### Goal
Turn the listing below into a numbered list, leaving out the blank lines.

### Exercise data
________________________________________
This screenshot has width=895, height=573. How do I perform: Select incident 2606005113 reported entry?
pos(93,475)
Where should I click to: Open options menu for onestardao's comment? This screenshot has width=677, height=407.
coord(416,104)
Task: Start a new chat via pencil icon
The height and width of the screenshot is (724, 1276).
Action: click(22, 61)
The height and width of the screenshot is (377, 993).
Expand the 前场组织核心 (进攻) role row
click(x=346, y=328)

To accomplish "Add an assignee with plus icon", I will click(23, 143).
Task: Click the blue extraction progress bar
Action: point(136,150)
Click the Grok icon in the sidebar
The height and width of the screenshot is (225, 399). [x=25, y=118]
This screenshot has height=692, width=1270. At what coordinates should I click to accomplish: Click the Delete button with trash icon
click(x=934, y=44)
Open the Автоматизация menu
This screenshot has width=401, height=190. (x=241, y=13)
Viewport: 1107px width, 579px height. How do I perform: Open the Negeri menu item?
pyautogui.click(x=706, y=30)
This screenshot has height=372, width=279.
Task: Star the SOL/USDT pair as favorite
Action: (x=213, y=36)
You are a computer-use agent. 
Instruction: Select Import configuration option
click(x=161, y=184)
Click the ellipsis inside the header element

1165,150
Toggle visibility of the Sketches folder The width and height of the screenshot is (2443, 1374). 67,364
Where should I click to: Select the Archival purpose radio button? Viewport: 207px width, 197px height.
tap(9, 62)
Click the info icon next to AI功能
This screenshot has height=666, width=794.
________________________________________
### Answer to this task
1. This screenshot has width=895, height=573. How do I perform: Select incident 2606005113 reported entry?
2. pos(93,475)
3. Where should I click to: Open options menu for onestardao's comment? This screenshot has width=677, height=407.
4. coord(416,104)
5. Task: Start a new chat via pencil icon
6. The height and width of the screenshot is (724, 1276).
7. Action: click(22, 61)
8. The height and width of the screenshot is (377, 993).
9. Expand the 前场组织核心 (进攻) role row
10. click(x=346, y=328)
11. To accomplish "Add an assignee with plus icon", I will click(23, 143).
12. Task: Click the blue extraction progress bar
13. Action: point(136,150)
14. Click the Grok icon in the sidebar
15. The height and width of the screenshot is (225, 399). [x=25, y=118]
16. This screenshot has height=692, width=1270. At what coordinates should I click to accomplish: Click the Delete button with trash icon
17. click(x=934, y=44)
18. Open the Автоматизация menu
19. This screenshot has width=401, height=190. (x=241, y=13)
20. Viewport: 1107px width, 579px height. How do I perform: Open the Negeri menu item?
21. pyautogui.click(x=706, y=30)
22. This screenshot has height=372, width=279.
23. Task: Star the SOL/USDT pair as favorite
24. Action: (x=213, y=36)
25. You are a computer-use agent. 
26. Instruction: Select Import configuration option
27. click(x=161, y=184)
28. Click the ellipsis inside the header element
29. 1165,150
30. Toggle visibility of the Sketches folder The width and height of the screenshot is (2443, 1374). 67,364
31. Where should I click to: Select the Archival purpose radio button? Viewport: 207px width, 197px height.
32. tap(9, 62)
33. Click the info icon next to AI功能
34. This screenshot has height=666, width=794.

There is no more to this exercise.